Mais ces dispositifs ont encore besoin de progresser, bien que le tournant numérique soit déjà là : ainsi durant la durée du confinement, la demande en ligne de liquidation des retraites a fortement progressé. Mais il faut aller au-delà de l’interface de communication et travailler sur le back office.

Gestionnaires professionnels

En plus des efforts faits pour éviter les duplications des demandes d’informations concernant les assurés (enfant, mariage, divorce, handicap, âge et décès de l’assuré et du conjoint, besoin d’aide sociale ...), la professionnalisation de la gestion des retraites peut aussi réduire les coûts et améliorer le service aux employeurs, aux actifs et aux retraités. En plus des grands opérateurs, CNAV, ARRCO-AGIRC, CNRACL, de nombreux autres existent pour de plus petites populations, ou de plus faibles montants, ou gérés de façon dispersée (fonction publique d’Etat).

Comme l’indique Michel Yahiel, directeur des retraites à la CDC, « L’objectif de la Caisse des dépôts est de demeurer l’opérateur de référence des régimes publics et même de renforcer cette capacité. Nous pourrions continuer à reprendre la gestion de certains, comme ceux qui sont actuellement spéciaux. »

Tout regroupement de ces opérateurs facilitera à terme la mise en place des réformes à venir, tout en assurant aux gestionnaires des plus petits régimes, les garanties de faire partie d’un ensemble plus grand et plus pérenne.  

Autre sujet, la lutte contre les gaspillages : on peut citer l’efficacité du recouvrement des cotisations. A ce titre, le transfert du recouvrement aux Urssaf est prévu par la loi de financement de la sécurité sociale pour 2020 à échéance de 2020 et devrait permettre des économies de frais de gestion, estimées par la Cour des comptes à 450 M€ en 2016. On peut aussi citer les retraites versées de façon indue : en cas de décès d’un allocataire, la caisse de retraite doit cesser de lui verser sa pension. Les caisses de retraite des salariés ne partagent pas les informations entre la CNAV et les retraites complémentaires, ce qui augmente les erreurs ainsi que les coûts de gestion. Dernier point, l’action sociale qui mériterait d’être mieux encadrée.

Conclusion

La démarche actuelle du gouvernement sur la réforme des retraites a été beaucoup trop politique, avec trop d’annonces à tort et à travers qui déstabilisent les Français, et imprécise avec un mélange de concepts théoriques (comptes notionnels, régimes par points) mais qui passe à côté de la simplification, et de l’amélioration du service aux assurés sociaux et de la baisse des frais de gestion qui sont excessifs (ceux-ci sont près du double de la moyenne européenne). L’expérience de 2019 a montré la difficulté de mettre en place un système de retraite entièrement nouveau qui soulève inquiétudes et fantasmes.

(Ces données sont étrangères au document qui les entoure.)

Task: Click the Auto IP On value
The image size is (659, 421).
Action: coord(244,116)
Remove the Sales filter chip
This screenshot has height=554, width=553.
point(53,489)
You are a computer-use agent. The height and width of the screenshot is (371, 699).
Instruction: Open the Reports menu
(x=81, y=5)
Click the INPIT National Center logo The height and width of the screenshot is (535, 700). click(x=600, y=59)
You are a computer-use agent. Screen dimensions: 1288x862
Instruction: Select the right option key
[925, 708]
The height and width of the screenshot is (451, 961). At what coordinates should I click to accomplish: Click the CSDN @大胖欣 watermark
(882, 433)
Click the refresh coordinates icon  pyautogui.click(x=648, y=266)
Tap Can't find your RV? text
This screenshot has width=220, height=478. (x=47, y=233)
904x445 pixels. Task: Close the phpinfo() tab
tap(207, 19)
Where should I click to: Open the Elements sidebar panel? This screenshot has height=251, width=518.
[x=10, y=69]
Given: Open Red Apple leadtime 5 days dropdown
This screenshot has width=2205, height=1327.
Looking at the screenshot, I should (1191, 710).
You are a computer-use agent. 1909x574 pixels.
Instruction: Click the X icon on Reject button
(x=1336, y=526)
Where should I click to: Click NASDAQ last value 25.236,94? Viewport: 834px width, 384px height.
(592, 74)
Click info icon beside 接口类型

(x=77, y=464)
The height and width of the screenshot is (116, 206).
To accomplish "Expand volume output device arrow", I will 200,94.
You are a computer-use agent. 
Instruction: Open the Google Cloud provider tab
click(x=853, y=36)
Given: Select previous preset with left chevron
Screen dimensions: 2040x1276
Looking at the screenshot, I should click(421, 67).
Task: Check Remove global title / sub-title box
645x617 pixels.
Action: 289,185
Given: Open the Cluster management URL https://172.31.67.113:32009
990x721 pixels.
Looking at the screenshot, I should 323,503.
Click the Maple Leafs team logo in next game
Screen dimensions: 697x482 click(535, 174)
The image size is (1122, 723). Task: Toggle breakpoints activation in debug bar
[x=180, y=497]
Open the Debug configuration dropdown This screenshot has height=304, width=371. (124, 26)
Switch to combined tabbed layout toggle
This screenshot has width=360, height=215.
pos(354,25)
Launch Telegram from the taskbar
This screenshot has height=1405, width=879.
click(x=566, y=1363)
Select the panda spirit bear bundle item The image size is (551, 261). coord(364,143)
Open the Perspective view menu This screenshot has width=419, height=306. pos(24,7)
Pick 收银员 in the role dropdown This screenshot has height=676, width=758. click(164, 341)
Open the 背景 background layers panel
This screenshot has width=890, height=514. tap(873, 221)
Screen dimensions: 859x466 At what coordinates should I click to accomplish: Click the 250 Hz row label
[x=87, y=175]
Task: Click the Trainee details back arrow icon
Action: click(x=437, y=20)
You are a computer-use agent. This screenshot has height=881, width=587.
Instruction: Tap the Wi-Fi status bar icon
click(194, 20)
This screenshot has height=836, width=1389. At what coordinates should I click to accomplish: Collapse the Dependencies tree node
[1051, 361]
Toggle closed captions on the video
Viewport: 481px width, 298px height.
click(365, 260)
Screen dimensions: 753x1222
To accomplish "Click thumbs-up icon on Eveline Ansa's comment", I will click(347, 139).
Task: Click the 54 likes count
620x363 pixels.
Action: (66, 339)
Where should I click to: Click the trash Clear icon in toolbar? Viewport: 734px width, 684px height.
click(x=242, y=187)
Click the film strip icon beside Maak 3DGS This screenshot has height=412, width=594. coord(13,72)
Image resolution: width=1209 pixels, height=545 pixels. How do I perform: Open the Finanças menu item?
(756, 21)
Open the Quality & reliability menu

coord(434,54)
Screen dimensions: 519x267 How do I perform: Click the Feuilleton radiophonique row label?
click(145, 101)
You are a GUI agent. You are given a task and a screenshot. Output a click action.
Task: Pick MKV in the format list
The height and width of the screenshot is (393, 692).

Les expériences passées ont au contraire montré 1) qu’allonger la durée de vie en activité, et 2) affilier les nouveaux salariés d’organisations à statut au régime de retraite du privé, ont été réalisés plusieurs fois avec succès, sans doute parce que les points d’arrivée de ces réformes sont bien connus, et incontestablement équitables entre tous les intéressés. Tout nouveau retard aggravera les déficits et rendra plus sévères les mesures à prendre.